Dr. Sharda recently collaborated with stakeholders at her hospital to bring this technology to the environment in which health-care teams actually work. Surgeons, anesthesiologists, nurses, anesthesia assistants, midwives and lab technicians all participate in simulated emergencies in their own operating rooms and labour and delivery units to promote the delivery of high-quality patient care. She has also helped other hospitals develop similar programs. During the COVID-19 pandemic, Dr. Sharda has noted how crucial these types of simulations and drills have been in preparing teams for high-stakes, uncertain situations.

But it is not so much the technical skills that Dr. Sharda is observing. Her attention is focused on how health-care professionals interact during the simulation. If someone appears too intimidated to alert others to an emerging concern, for example, Dr. Sharda will discuss it later, during her debriefing. She makes those conversations as productive as possible so that the participants can have a deeper understanding of each others’ roles, and an awareness of the value of coordinated decision-making.

Colleagues will often approach her after a debrief and say things like, ‘I had no idea I come across like that in an emergency’.

While Dr. Sharda often teaches in high technical fidelity simulation environments, she uncovered in her research that other types of fidelity are just as important. For example, she published a paper which coined the term ‘sociological fidelity’ to address those real life interprofessional tensions, hierarchies and boundaries that need to be taken into account in the design of simulations.

“We cannot ever completely dispose of that hierarchy, and in fact some degree of hierarchy and leadership is necessary in an acute situation, but we can teach folks communication strategies to reduce the potential negative effects of the power dynamics that exist. We need to maintain a spirit of curiosity and respect for every person we work with, including our patients, if we want to deliver safer and more effective care,” said Dr. Sharda.

In fact, she said, colleagues will often approach her after a debrief and say things like, ‘I had no idea I come across like that in an emergency. I am going to change the way I say that.’

She said that she finds it extremely satisfying to bring professionals together for these kinds of productive discussions. “In the busyness of our day to day work, it is not often we get to sit in a room together, nurses, doctors, other health-care professionals, and talk about what is working and what isn’t. Folks find that opportunity to pause and connect, extremely powerful. And that is critically important because ultimately it leads better care for our patients,” she said

In fostering collaborative teamwork and communication, her work has realized tangible patient safety advances — including the development of a structured tool for more effective interprofessional communication around the urgency of cesarean sections, better labelling of and access to certain emergency drugs, access to high quality cognitive aids to help decision making in emergency situations, and development of protocols for the management of patients in the OR and labour and delivery during COVID-19.

That she would be so adept as a communicator does not surprise those who know of her other passion besides medicine — creative writing. Her writing is influenced by her roles as mother, wife (to a fellow doctor), writer, spiritual seeker and of course, physician. She is also a trained creative writing coach and facilitates narrative medicine workshops for anesthesiologists and other health-care professionals.

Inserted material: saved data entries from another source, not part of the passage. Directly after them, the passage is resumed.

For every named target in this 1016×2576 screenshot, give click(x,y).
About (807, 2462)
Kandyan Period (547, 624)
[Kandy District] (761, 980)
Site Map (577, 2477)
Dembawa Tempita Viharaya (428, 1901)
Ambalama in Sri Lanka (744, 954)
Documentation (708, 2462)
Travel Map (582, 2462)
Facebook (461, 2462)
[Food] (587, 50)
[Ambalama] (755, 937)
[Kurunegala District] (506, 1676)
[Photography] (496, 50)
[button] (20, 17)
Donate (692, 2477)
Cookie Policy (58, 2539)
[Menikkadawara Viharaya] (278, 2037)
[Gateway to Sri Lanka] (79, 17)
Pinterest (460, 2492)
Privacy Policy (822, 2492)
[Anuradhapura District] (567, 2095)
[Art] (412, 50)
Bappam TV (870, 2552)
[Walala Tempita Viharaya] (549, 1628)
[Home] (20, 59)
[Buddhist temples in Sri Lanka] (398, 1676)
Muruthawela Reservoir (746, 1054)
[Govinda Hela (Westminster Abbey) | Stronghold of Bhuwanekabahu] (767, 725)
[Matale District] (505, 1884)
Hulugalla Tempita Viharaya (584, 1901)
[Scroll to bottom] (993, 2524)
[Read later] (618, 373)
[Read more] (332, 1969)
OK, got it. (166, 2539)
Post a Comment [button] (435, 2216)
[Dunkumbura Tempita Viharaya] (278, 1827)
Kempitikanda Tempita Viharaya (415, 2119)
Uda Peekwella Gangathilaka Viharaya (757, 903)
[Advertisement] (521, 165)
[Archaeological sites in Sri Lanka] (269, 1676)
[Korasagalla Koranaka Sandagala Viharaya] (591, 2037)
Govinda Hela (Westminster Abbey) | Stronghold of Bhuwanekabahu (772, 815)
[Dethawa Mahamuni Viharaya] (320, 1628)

“Opening up conversations about how we are doing, particularly during COVID-19, is a crucial part of combating burnout. Burnt out physicians cannot provide high quality care,” says Dr. Sharda, who recently became the Inaugural Chair of the Physician Wellness Committee at the Canadian Anesthesiologists’ Society.

In a much-tweeted essay in The Globe and Mail titled “The Forgotten Physician,” Dr. Sharda allows herself to lament — briefly — about the invisibility of her specialty.

But Dr. Sharda has no regrets about her choice. “There are so many instances when I am overcome with gratitude at being able to do this work,” she said.